Os animais que vivem nos arredores das usinas, não estão necessariamente confinados naquela área. Um estudo posterior de Sarah e colegas, publicado em 2018, detalhou os movimentos de um lobo que recebeu um dispositivo GPS. Ele viajou por 369 km desde a sua casa na Zona de Exclusão, fazendo um longo arco para sudeste, depois novamente para nordeste, adentrando o território russo.

Lobos, cães e outros animais poderiam teoricamente carregar contaminação radioativa, ou mutações genéticas que poderiam ter sido transmitidas pelas gerações, até locais fora da Zona de Exclusão. “Sabemos que isso está acontecendo, mas não entendemos sua extensão ou magnitude”, afirma Webster.

Turnbull conta que os guardas não se preocupam muito com a radiação, mas ocasionalmente eles verificam os cães com os detectores.
Para Greger Larson, arqueólogo que estuda a domesticação de animais na Universidade de Oxford, no Reino Unido, a companhia e cumplicidade dos cães acaba transmitindo confiança as pessoas que interagem com eles regularmente. “Os guardas estão como que se colocando na posição dos cachorros.

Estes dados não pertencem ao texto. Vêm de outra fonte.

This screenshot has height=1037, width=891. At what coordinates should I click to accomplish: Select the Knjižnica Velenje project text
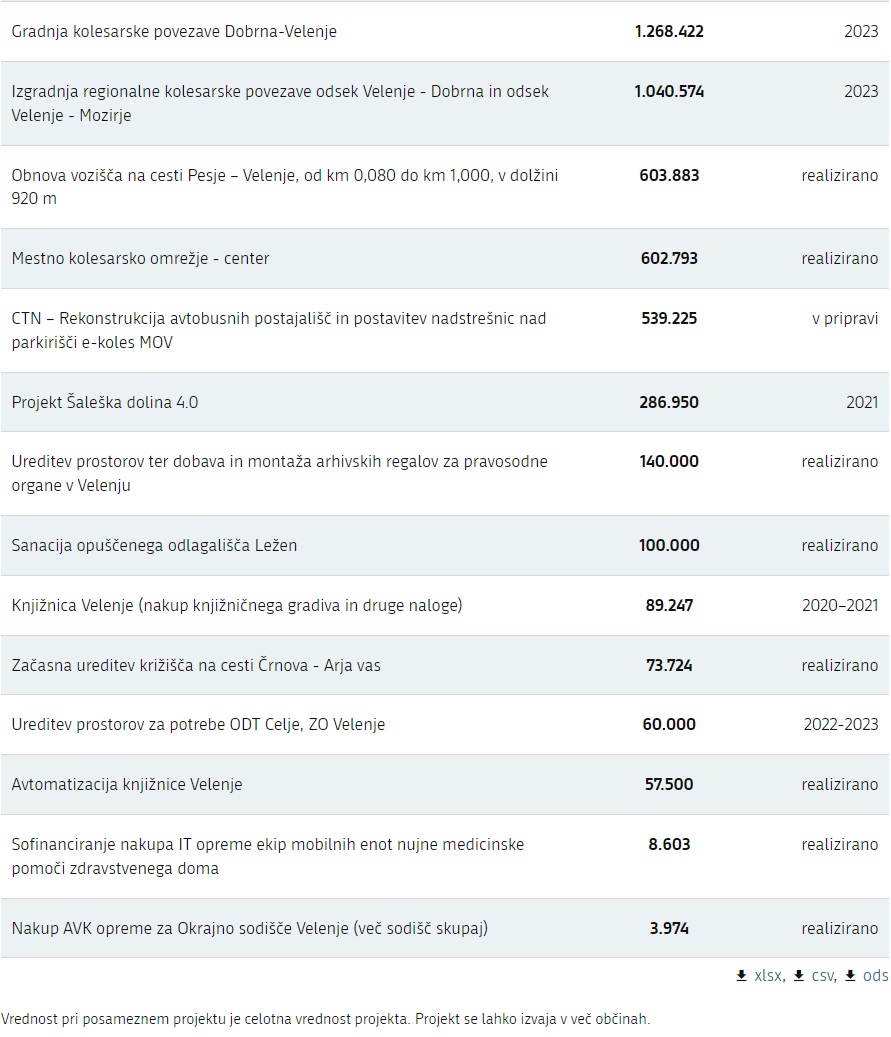[x=237, y=605]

Se o cão está bem, isso significa que você também está bem”, sugere ele.

Contudo, a falsa sensação de segurança pode ser alarmante. “É um ambiente excepcional”, lembra Jonathan. “Você não consegue ver o perigo, mas você sabe o tempo todo que ele pode estar lá, mesmo que tudo pareça normal.”

Apesar dos riscos da radiotividade, os guardas enfatizam o quão é benéfico para eles a presença dos cães. Bogdan afirma que sabe reconhecer o latido dos cães, que é diferente para cada situação, seja um ser humano desconhecido, um veículo ou um animal silvestre. Esses sinais de advertência são muito úteis e Bogdan considera os cães como “assistentes” no seu trabalho.

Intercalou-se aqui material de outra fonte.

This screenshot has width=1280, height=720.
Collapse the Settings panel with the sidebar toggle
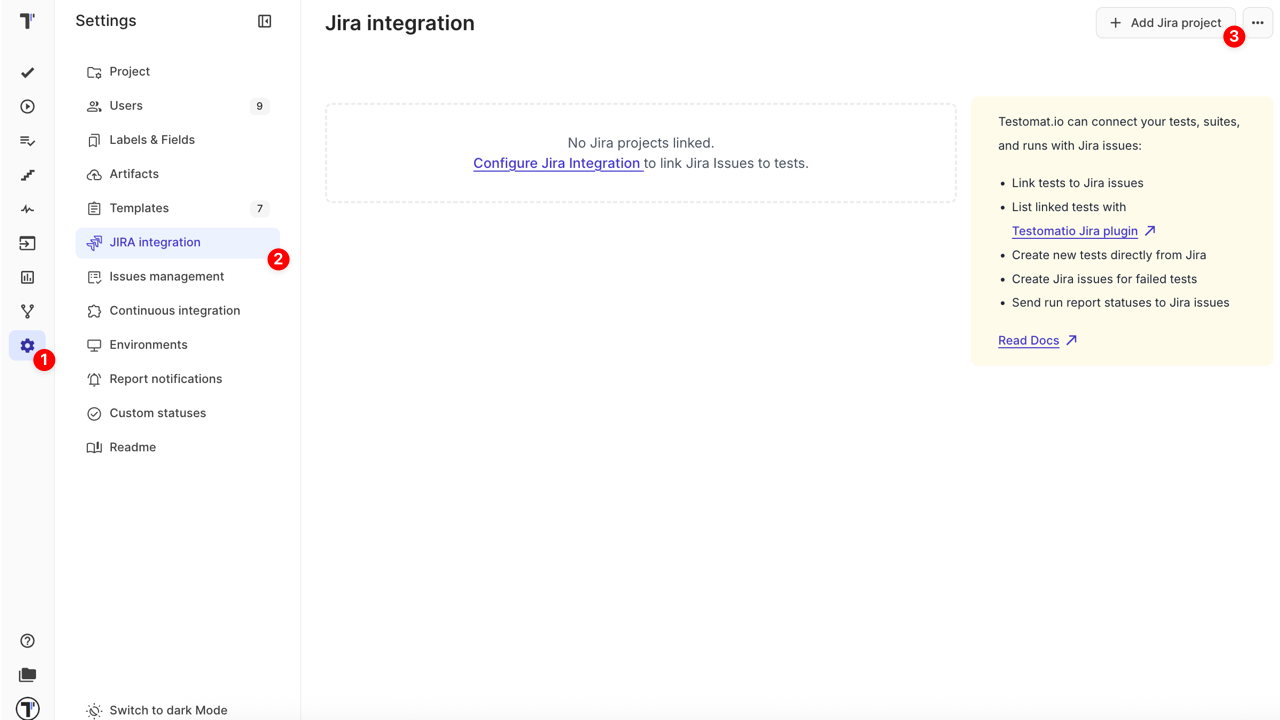(264, 20)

A interação dos cães é um processo natural que vem acontecendo há milhares de anos, segundo Greger Larson. “Encontramos essa interação ao longo dos últimos 15 mil anos ou mais. As pessoas fazem isso, elas formam associações muito próximas não só com os cães, mas com outros animais domésticos, como que dizendo ‘esta é a nossa ligação com o ambiente”, pontua ele.

Os cães de Chernobyl, não são totalmente domesticados, nem totalmente selvagens. Sarah Webster, que realizou um estudo diferente do de Turnbull nos anos anteriores, afirma que existem sim uma diferença. “A Zona de Exclusão é muito diferente porque foi abandonada pelos humanos. As únicas pessoas que estão naquela região diariamente, na verdade, são os guardas”, assinala. Para ela, as oportunidades que esses cachorros têm de fazer amizade com seres humanos são muito poucas.

Enquanto para o mundo externo as histórias desses cachorros são fascinantes, para os guardas é uma vivência de uma conexão muito mais profunda. Bogdan conta que quando lhe perguntam por que é permitido que os cães permaneçam em Pripyat, ele responde: “porque eles nos alegram. Para mim, pessoalmente, é uma espécie de símbolo da continuidade da vida nesse mundo radioativo pós-apocalíptico.”